NEW ORLEANS -- Eyewitness News spent the morning reviewing stacks of Jefferson Parish public records requested in the on-going ethics and criminal investigation involving parish Chief Administrative Officer Tim Whitmer.
Previous documents reveal Whitmer's private insurance company Lagniappe Industries may have been secretly sharing commissions in a lucrative contract at the parish owned West Jefferson Medical Center.
Tuesday's records include several federal subpoenas, seeking information about the West Jefferson contract and another involving the parish's sole landfill provider.
Documents reveal Lagniappe had a health insurance contract with the River Birch landfill.
The subpoenas ask for records concerning the insurance contracts and more than a dozen companies and public officials including Whitmer, parish President Aaron Broussard, former parish President Tim Coulon and on the River Birch subpoena, parish attorney Tom Wilkinson.

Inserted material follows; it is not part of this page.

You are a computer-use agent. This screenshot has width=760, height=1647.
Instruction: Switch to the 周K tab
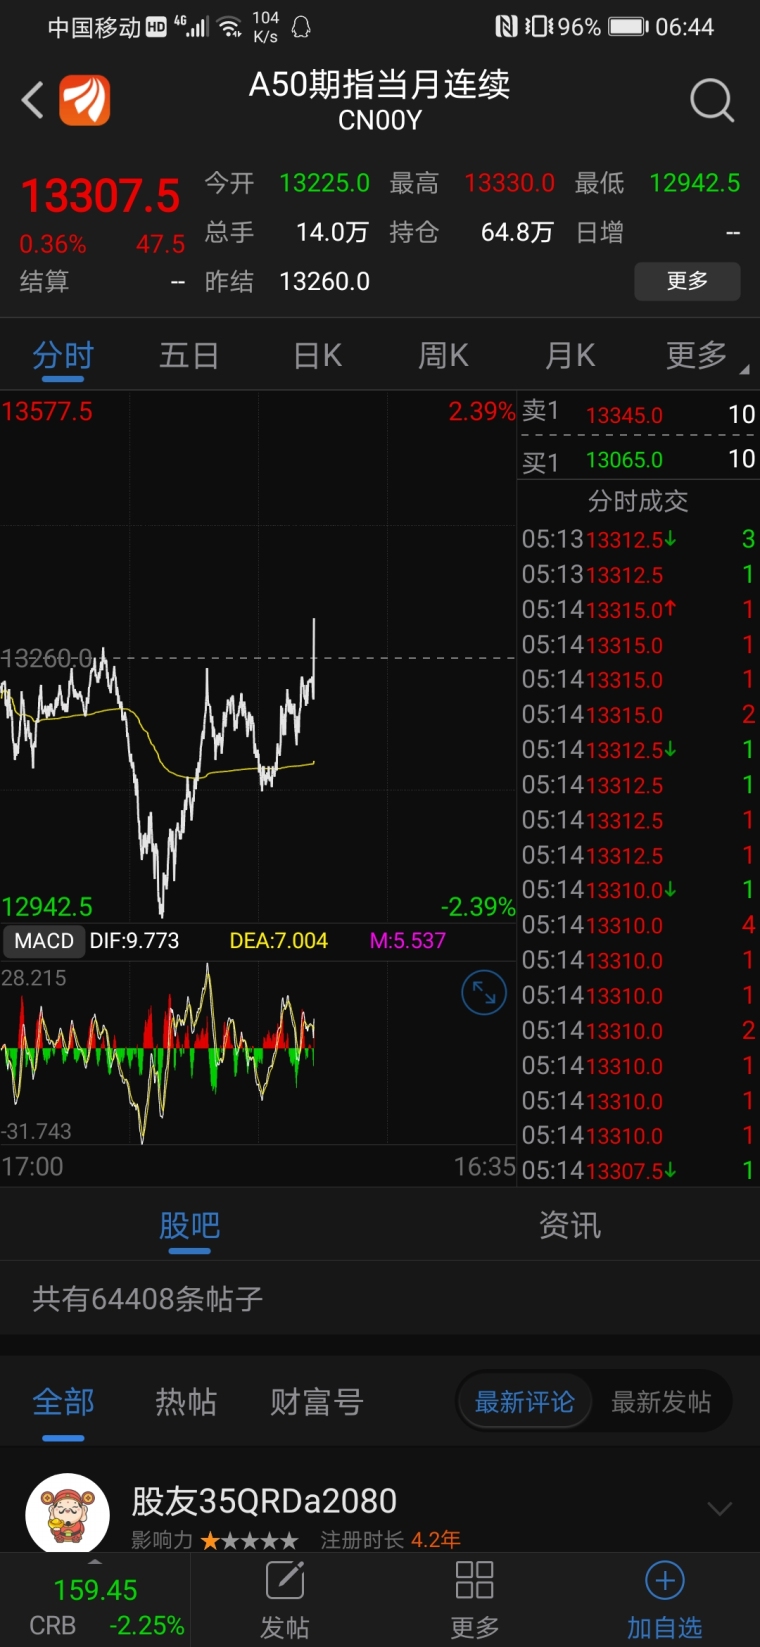(443, 356)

"When you see the parish president, the chief administrative officer for the parish and the former parish president mentioned in this and it's involving contracts awarded by Jefferson Parish and a facility owned by Jefferson Parish, of course it speaks to the potential of corruption at the higher levels of parish government," said the Metropolitan Crime Commission's Rafael Goyeneche.
The River Birch documents are due before the grand jury Jan. 8.
The newly released documents also included a subpoena from the state attorney general's office to Tim Whitmer.
The parish council appointed the AG's office to conduct Whitmer's Jan. 6, disciplinary hearing.
The council called for the hearing after President Broussard refused to fire Whitmer.
"I think the parish president as of today can still act under the charter and still has the authority and the obligation, in my opinion to act," said JP Councilman At-Large John Young. "But, because he's refused to act or failed to act then the council has taken that obligation. That's why we're the hearing."
Young says the hearing will likely be held behind closed doors.
"Personally, I'm in favor the hearing being held open and in the public," said Young. "However, we're going to have to defer to the attorney general who's been retained to represent us. That's the top law enforcement agency in the state as to how we proceed."
The assistant attorney general handling the Whitmer matter told Eyewitness News that it will be up to Whitmer to decide whether to waive his right to a secret disciplinary hearing.
Specific administrative law provisions shield employees from having to answer job related questions in public.
Councilman Young said the fact that Whitmer refused requests to disclose his outside business interests and potential conflicts of interest is grounds for his immediate dismissal.